Supplied text:

"""

This invention relates to recycling of metal matrix composites and more particularly, to a process for removing contaminants from scrap metal matrix composites, such as gates and risers from the casting of aluminum matrix composites.

By scrap metal matrix composites is meant material in which the degree of wetting of the particulate reinforcing media by the aluminum matrix remains unimpaired. Such otherwise sound material may be contaminated by, e.g. oxide film inclusions which decrease the fluidity of remelted scrap material and the mechanical properties of the product cast therefrom. Aluminum matrix composites are widely used where high strengths and other enhanced properties are required in casting. As materials for reinforcing the aluminum matrix, a variety of non-metallic particulates are typically used, e.g. silicon carbide, alumina, etc. These aluminum matrix composites may contain hydrogen in gaseous form as well as oxide inclusions, aluminum carbide, etc. and the presence of these contaminants represents an ongoing problem for foundries involved in casting of such composites. Such contaminants have detrimental effects on the fluidity of molten composites and mechanical properties of the cast products.

"""

Data shown:
"""

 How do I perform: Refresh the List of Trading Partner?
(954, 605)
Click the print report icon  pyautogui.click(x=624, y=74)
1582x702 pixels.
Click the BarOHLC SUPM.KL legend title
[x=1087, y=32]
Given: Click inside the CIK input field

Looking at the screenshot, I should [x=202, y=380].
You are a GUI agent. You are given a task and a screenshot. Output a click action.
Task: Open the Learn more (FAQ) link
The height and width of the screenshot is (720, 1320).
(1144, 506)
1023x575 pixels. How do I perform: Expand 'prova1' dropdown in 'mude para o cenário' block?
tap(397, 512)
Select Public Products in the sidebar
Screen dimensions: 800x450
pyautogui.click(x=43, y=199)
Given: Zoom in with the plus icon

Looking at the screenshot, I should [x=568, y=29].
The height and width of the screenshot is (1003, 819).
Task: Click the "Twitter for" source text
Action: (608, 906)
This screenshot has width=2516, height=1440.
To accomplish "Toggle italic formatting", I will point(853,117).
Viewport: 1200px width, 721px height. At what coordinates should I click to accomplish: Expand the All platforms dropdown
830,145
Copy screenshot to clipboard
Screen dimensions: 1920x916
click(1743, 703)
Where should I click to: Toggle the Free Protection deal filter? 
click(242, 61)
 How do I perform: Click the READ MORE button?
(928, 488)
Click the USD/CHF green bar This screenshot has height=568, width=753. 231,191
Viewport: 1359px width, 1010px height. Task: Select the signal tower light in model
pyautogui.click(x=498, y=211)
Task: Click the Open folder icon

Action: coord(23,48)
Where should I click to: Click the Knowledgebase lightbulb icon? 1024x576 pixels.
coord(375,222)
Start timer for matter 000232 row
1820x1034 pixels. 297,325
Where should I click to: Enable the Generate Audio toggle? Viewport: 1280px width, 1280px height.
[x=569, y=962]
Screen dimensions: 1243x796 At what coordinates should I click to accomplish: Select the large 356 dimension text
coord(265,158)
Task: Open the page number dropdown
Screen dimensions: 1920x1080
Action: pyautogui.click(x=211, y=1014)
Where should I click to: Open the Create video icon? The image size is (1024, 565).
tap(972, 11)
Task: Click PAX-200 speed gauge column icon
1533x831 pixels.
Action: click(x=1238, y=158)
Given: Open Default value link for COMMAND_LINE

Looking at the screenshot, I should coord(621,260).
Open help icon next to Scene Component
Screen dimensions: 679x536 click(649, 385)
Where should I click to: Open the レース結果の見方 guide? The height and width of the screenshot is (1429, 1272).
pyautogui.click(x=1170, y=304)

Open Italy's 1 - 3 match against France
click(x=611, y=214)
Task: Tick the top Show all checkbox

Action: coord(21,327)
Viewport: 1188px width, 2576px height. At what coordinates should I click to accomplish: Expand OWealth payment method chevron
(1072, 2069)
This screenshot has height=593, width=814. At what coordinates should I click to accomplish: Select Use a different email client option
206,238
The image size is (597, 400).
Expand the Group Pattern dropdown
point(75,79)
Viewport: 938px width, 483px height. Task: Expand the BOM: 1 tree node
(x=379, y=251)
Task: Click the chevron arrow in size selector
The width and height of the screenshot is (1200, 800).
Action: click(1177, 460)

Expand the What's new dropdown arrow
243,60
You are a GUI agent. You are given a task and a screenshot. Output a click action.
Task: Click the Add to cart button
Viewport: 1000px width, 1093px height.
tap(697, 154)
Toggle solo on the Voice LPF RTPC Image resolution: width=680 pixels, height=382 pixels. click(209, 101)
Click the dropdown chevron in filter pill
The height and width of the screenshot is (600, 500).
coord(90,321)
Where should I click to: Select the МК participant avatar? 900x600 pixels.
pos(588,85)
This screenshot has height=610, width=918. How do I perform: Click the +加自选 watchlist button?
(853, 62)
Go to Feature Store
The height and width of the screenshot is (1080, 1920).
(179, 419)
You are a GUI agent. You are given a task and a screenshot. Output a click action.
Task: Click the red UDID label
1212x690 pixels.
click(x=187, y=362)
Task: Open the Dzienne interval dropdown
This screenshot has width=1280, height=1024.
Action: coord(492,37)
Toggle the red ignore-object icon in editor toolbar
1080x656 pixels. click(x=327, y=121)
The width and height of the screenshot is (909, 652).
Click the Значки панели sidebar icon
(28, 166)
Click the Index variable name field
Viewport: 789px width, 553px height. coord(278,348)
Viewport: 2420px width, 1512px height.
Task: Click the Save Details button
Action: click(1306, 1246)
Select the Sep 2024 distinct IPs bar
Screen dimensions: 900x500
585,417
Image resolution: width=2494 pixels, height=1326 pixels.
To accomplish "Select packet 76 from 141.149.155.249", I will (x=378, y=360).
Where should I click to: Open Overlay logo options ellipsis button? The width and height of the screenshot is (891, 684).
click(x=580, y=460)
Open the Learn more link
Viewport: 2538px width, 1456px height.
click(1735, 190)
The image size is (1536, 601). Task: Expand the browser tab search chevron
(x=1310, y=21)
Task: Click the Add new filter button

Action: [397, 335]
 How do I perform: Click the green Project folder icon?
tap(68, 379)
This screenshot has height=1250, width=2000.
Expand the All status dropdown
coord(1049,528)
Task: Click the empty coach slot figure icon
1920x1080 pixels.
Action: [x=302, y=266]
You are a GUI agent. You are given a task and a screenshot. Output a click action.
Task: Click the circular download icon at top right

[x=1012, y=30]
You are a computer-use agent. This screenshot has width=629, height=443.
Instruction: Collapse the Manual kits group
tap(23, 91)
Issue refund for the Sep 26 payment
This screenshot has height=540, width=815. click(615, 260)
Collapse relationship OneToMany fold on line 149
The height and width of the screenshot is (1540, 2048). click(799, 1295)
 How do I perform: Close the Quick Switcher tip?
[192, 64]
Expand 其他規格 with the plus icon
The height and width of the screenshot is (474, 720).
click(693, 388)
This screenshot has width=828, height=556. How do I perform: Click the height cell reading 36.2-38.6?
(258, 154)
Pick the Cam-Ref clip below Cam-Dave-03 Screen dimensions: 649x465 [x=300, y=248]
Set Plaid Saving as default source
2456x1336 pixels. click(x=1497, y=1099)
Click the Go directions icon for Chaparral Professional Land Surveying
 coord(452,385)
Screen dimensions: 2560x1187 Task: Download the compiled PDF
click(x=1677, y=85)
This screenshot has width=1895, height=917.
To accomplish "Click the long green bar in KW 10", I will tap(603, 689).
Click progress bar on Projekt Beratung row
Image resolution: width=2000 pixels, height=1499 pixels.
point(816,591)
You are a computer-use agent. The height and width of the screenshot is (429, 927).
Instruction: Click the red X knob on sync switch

"""

Directions:
(a) In the text on recycling metal matrix composites, which two non-metallic particulates are named as typical reinforcing materials for the aluminum matrix?
(b) Continue the text on recycling metal matrix composites from its last sentence.

Answers to the problems:
(a) Silicon carbide and alumina.

(b)
A particularly troublesome species of these contaminants are oxide films or inclusions. These oxide films have approximately the same density as an aluminum matrix composite melt because of the agglomeration of particulates on the oxide films. The presence of oxide films in the melt has a very detrimental effect on the ultimate tensile strength and elongation of the cast product and, furthermore, these oxide films drastically affect the fluidity of the melt, which is one of the most important physical properties of a casting alloy.

The injection of an inert gas or inert-reactive gas

mixtures into molten metal is a commonly used technique for the removal of the above contaminants. Such systems are described in Bruno et al, U.S. Patent 3,839,019, Szekely, U.S. Patent 3,743,263, Withers et al, U.S. Patent 4,634,105 etc. These prior systems are based upon injecting gas in the form of small discrete bubbles and these small bubbles are intended to float or dewet a substantial proportion of any solid particulates contained in the molten metal and remove other contaminants, such as dissolved hydrogen, in the melt. In the case of composites, the gas bubbles end up removing the composite reinforcing particles thereby defeating the purpose for aluminum matrix composites.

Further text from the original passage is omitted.